On Feb. 26, 2023, the Florida Museum of Natural History will officially say goodbye to Powell Hall’s oldest permanent exhibit, Northwest Florida: Waterways and Wildlife. This goodbye comes with many memories and much excitement for a new exhibit, Water Shapes Florida, opening in Spring 2024, that will feature a field-cabin replica, a glass-bottom boat experience and a “Water Lab.” However, before we lose ourselves in the excitement of the future, let us make a tribute to the beauty of the past.

Fascinating young and old minds for over 20 years, the Northwest Florida exhibit invited museum visitors to experience the unique beauty of Florida’s panhandle. This exhibit featured hammock forests, tidal marshes, seepage bogs and many more of northwest Florida’s extraordinary ecosystems.

The mesmerizing Florida hammock forest was nothing short of jaw-dropping with trees that enveloped visitors from head to toe. Gladly, this forest won’t be away for long as it will continue to be a part of the museum in the upcoming Water Shapes Florida exhibit.

Similarly, the decades-old cave will make an appearance in our Water Shapes Florida exhibit. A fan favorite, the Northwest Florida exhibit’s cave rendition encouraged exploration of its limestone structure and took visitors on a deep dive into the lives of the eccentric animals that call this place home.

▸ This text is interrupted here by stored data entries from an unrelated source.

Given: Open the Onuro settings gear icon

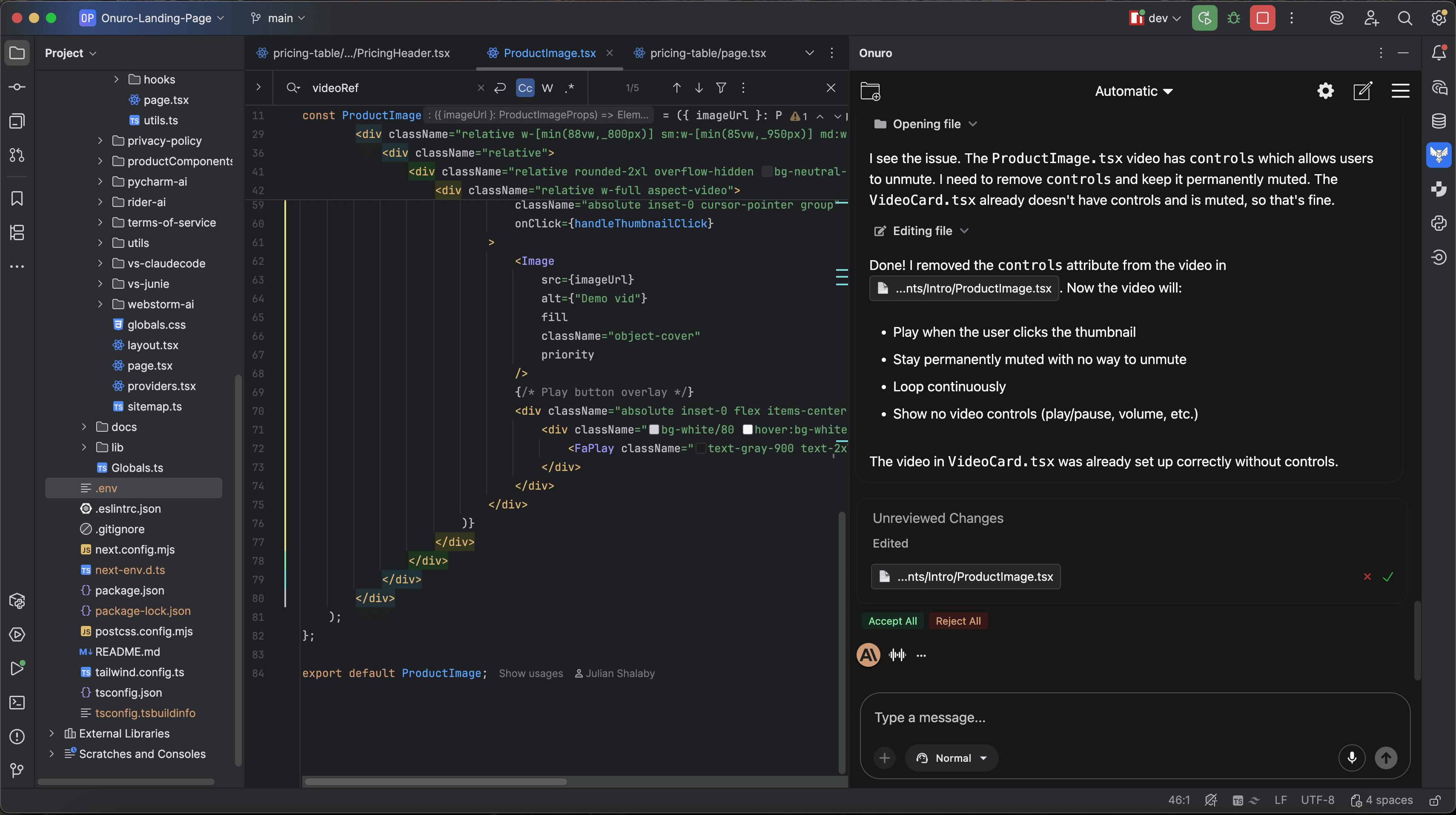Looking at the screenshot, I should (1325, 90).
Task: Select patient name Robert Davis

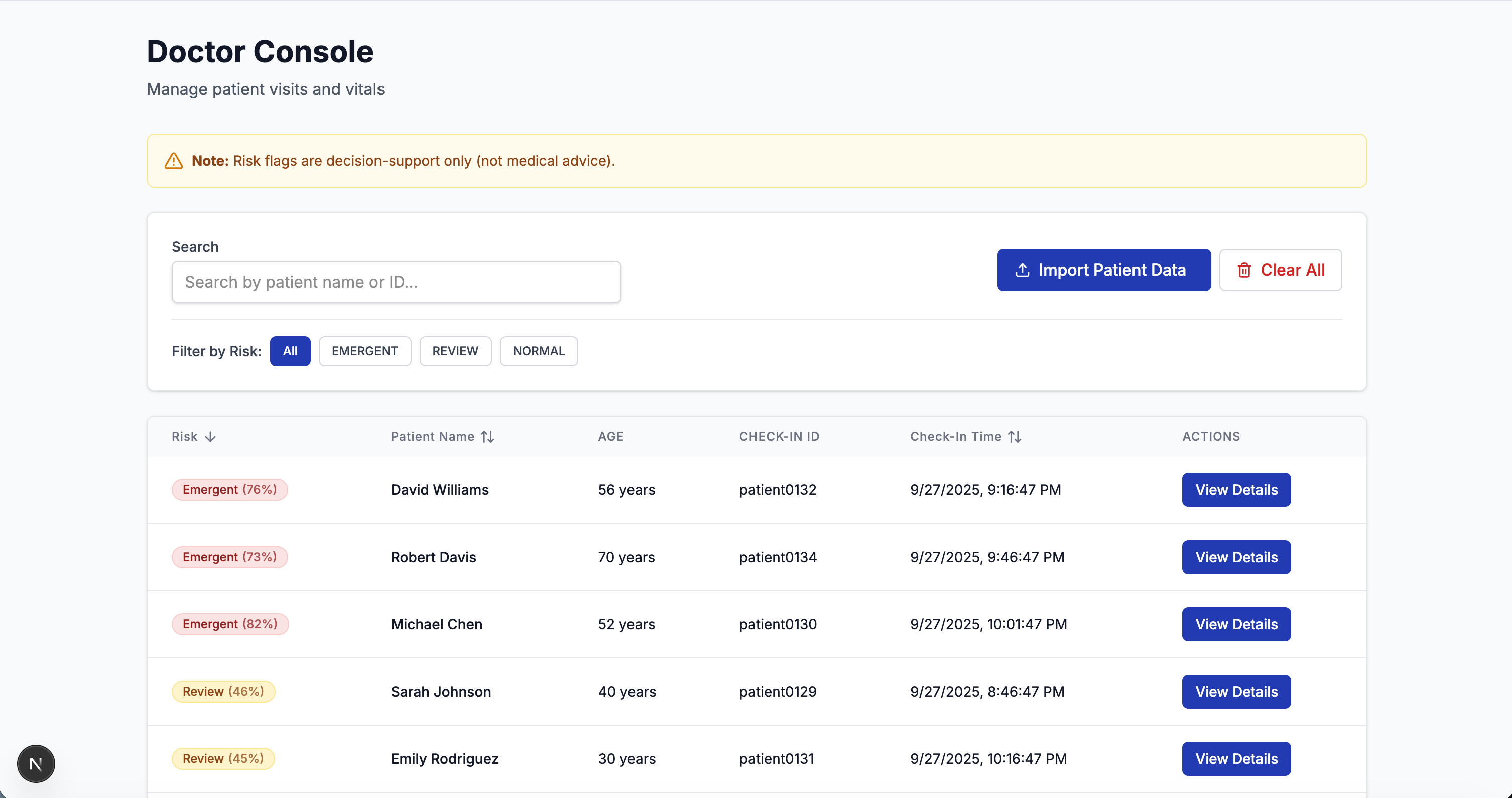Action: click(433, 557)
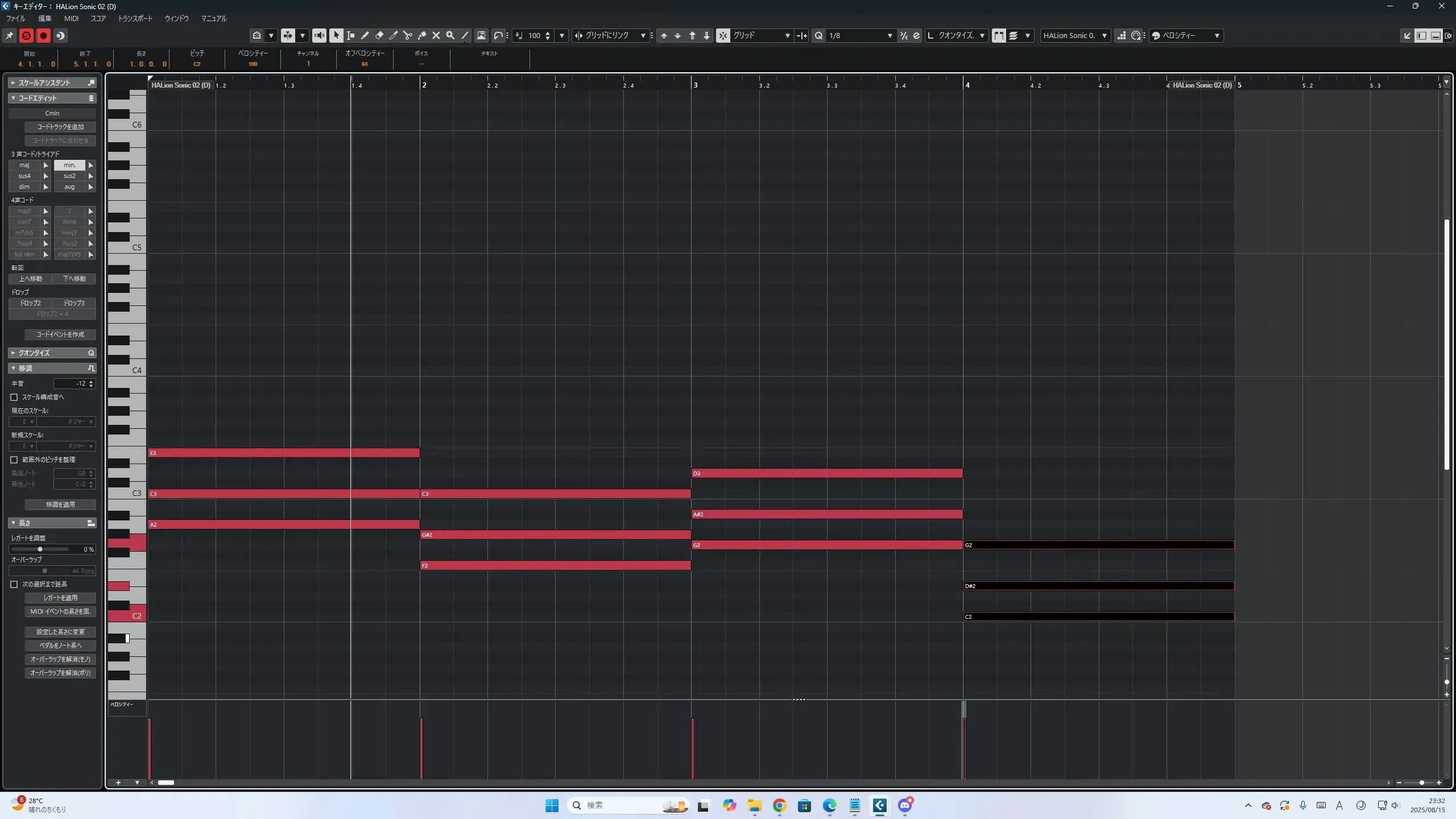The width and height of the screenshot is (1456, 819).
Task: Open Cubase from the Windows taskbar
Action: click(x=879, y=805)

In the new exhibit, the cave will more intentionally tell the story of Florida geology and the unique limestone aquifer that stores most of our drinking water.

A life-size bog featured giant replicas of rare, misunderstood carnivorous plants and encouraged visitors to close their eyes and listen to the sounds of the life that surround them.

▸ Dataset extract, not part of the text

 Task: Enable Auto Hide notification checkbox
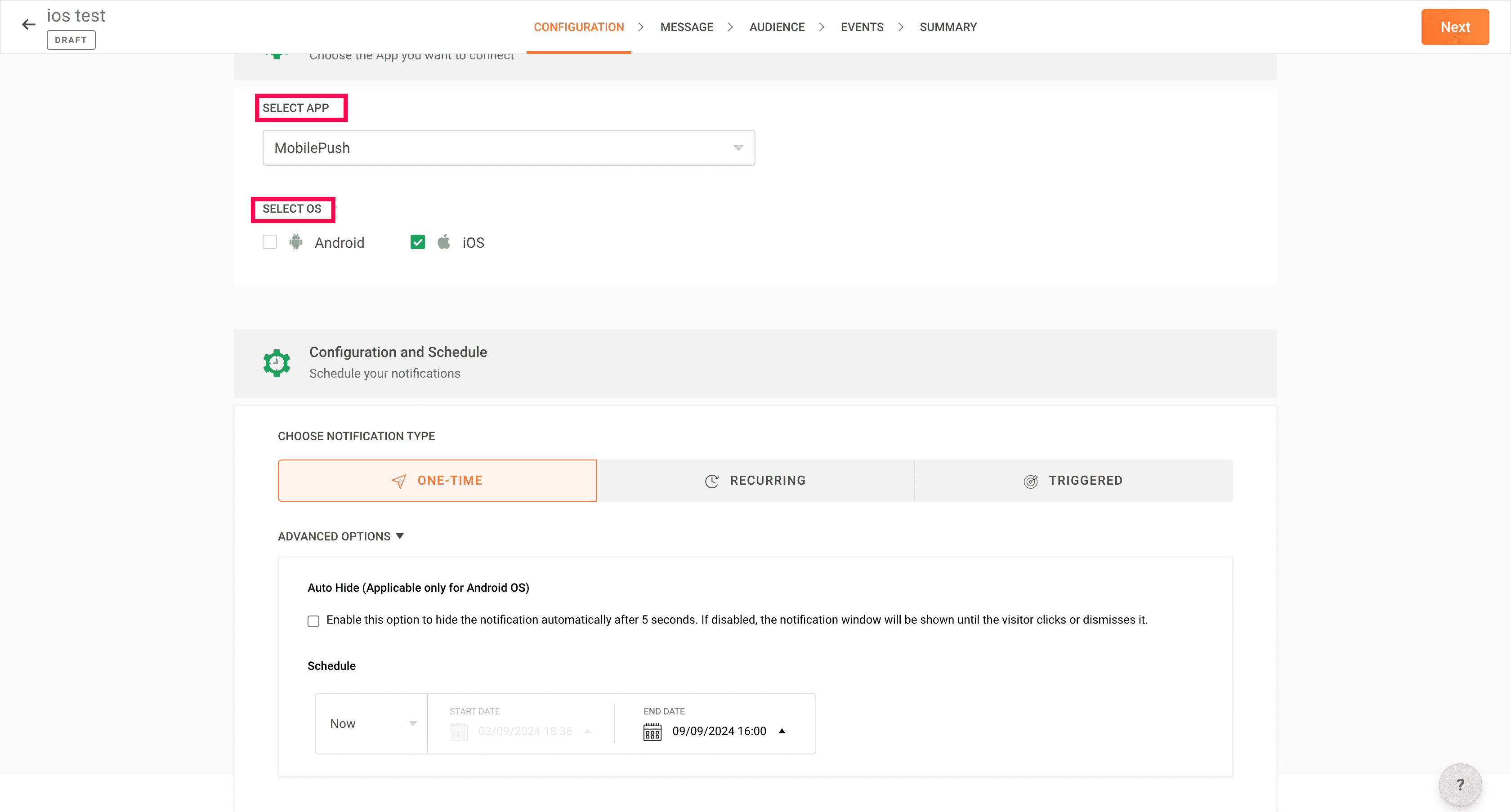(x=314, y=621)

Depictions of a Native American trading scene set in 1300 A.D. took visitors back in time along the Apalachicola River to a moment when northwest Florida served as a political and cultural hub.

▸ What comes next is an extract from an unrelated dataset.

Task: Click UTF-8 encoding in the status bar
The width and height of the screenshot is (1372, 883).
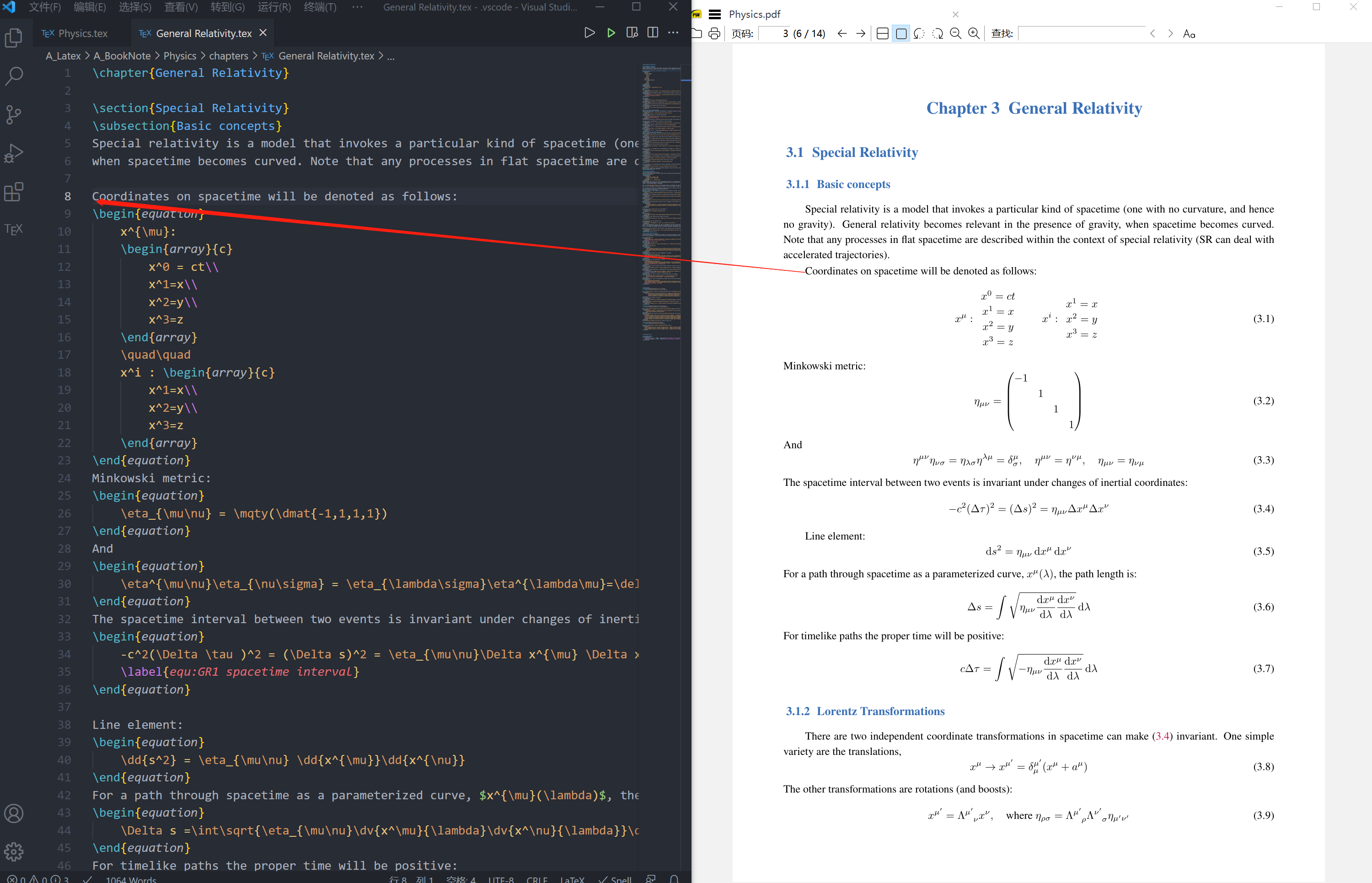Action: pyautogui.click(x=501, y=879)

The tremendous task of building an immersive exhibit that captures the sounds and sights of Northwest Florida required skill, determination and passion – all characteristics of our wonderful museum staff, volunteers and partners. Giving countless hours to hand paint murals and carve out sculptures, we thank everyone involved in bringing this exhibit to life, as well as the staff and volunteers who have helped maintain its timeless beauty since its inauguration on Aug. 19, 2000.

After 22 years, the Northwest Florida exhibit was in need of renovations to both infrastructure and content. “We recognize this as a huge opportunity for us as the state museum of natural history to tell the story of water, arguably Florida’s most important resource, and in a compelling way that both informs and inspires conservation and stewardship,” said Darcie MacMahon, the Florida Museum’s director of exhibits and public programs. We are confident that Water Shapes Florida will extend the Northwest Florida exhibit’s legacy by promoting education and fostering community engagement about Florida’s amazing natural history and critical water resources.